--- Document extract Enclosed Below ---

I've only told my wife, and it worked out fantastic, she is completely supportive and we are still very much in love. One thing to consider is are you okay with coming out? I'm still very much in my own shell, and it is very hard to get out of the mentality I have built for myself that makes me feel comfortable.
So I feel good that she knows about it, but I feel incredibly vulnerable and afraid. She has told a coworker, and knowing how things work, I am sure most of her coworkers know now, and that feels good yet at the same time I have not developed a mentality of how to deal with this.
There is a part of me, that wants this to get out to all of my family, to be thrown out and exposed for who I really am, it would be nice to just break myself into a thousand little pieces and rebuild myself - and that may be necessary. Another part worries, to death, I worry about my aging parents, the shame and guilt they would feel, my homophobic brother would be most impacted, he has always used me as an anchor for stability in his otherwise chaotic life. My oldest brother, who had his wife leave him for another woman, what sort of impact would this have on him? Would he see me as nothing more than selfish? He just had a kid, is he going to see me as a monster? Am I going to be perceived as a threat?
I know the spot you're in, it sucks. I would suggest a therapist first, if you can afford one, I wish I had one to sort through all of my feelings and help "me" build myself back up.

--- End of Enclosed Document extract ---

Rewrite the passage on coming out, starting at "I've only told" and ending at "deal with this.", with "vulnerable" replaced by "exposed".

--- Excerpted data Enclosed Below ---

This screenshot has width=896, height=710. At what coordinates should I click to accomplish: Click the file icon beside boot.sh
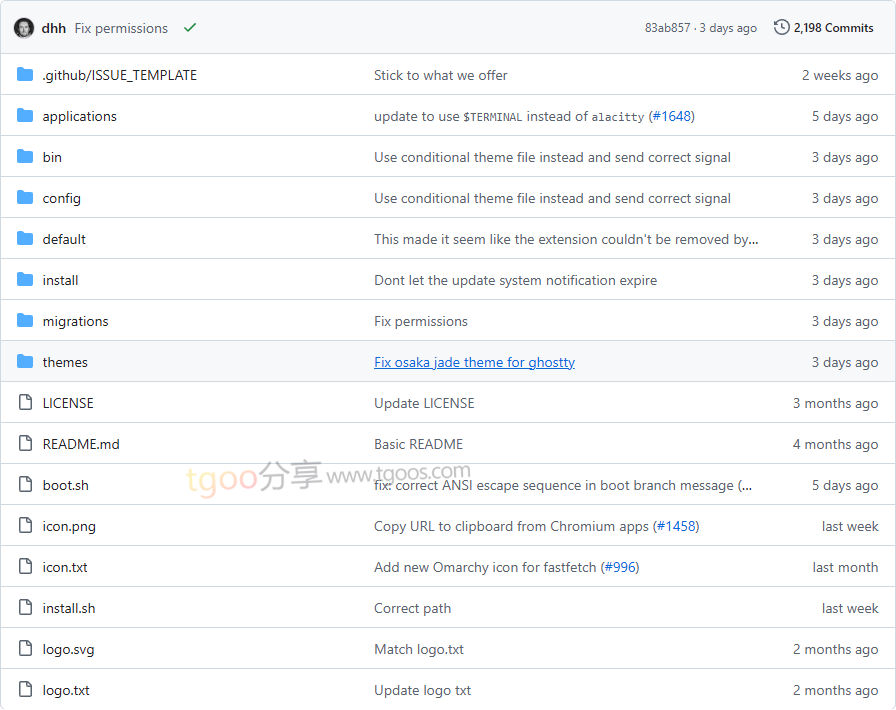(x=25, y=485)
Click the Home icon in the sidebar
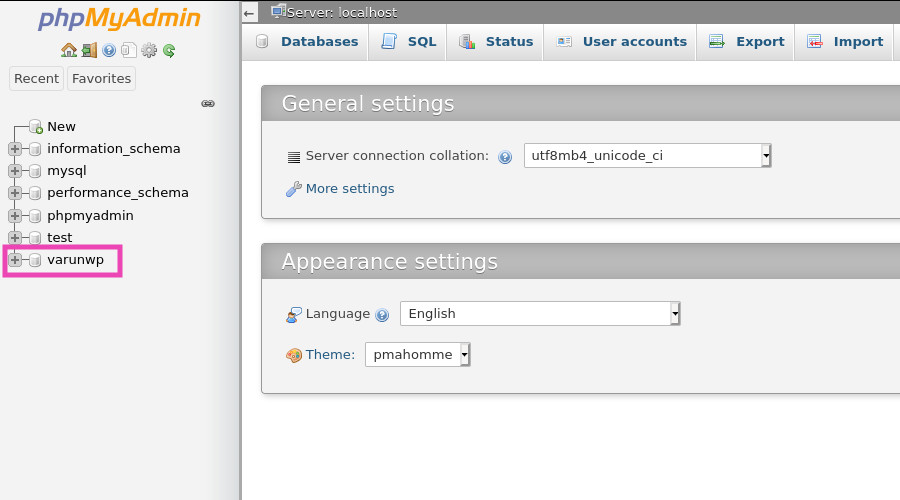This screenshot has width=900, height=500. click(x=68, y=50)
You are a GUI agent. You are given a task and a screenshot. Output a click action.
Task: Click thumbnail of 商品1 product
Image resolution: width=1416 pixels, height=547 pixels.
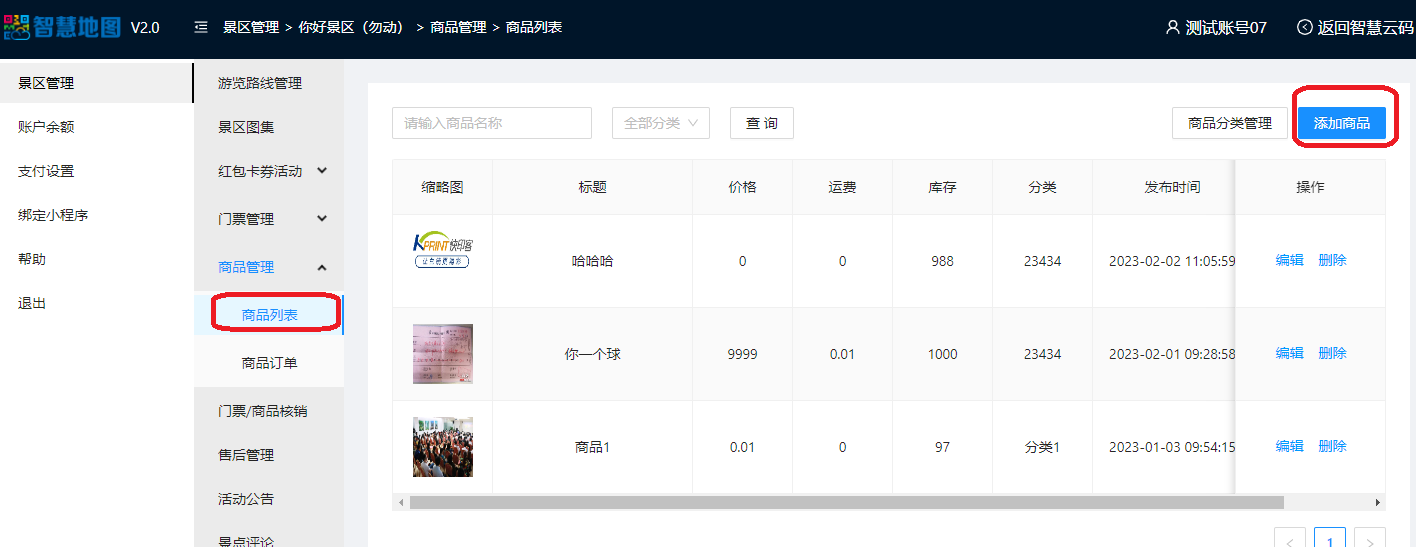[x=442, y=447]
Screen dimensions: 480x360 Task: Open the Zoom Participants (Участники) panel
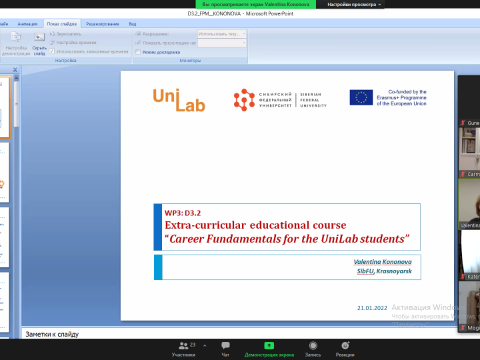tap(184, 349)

--- End of Enclosed Excerpted data ---

**Response to the task**
I've only told my wife, and it worked out fantastic, she is completely supportive and we are still very much in love. One thing to consider is are you okay with coming out? I'm still very much in my own shell, and it is very hard to get out of the mentality I have built for myself that makes me feel comfortable.
So I feel good that she knows about it, but I feel incredibly exposed and afraid. She has told a coworker, and knowing how things work, I am sure most of her coworkers know now, and that feels good yet at the same time I have not developed a mentality of how to deal with this.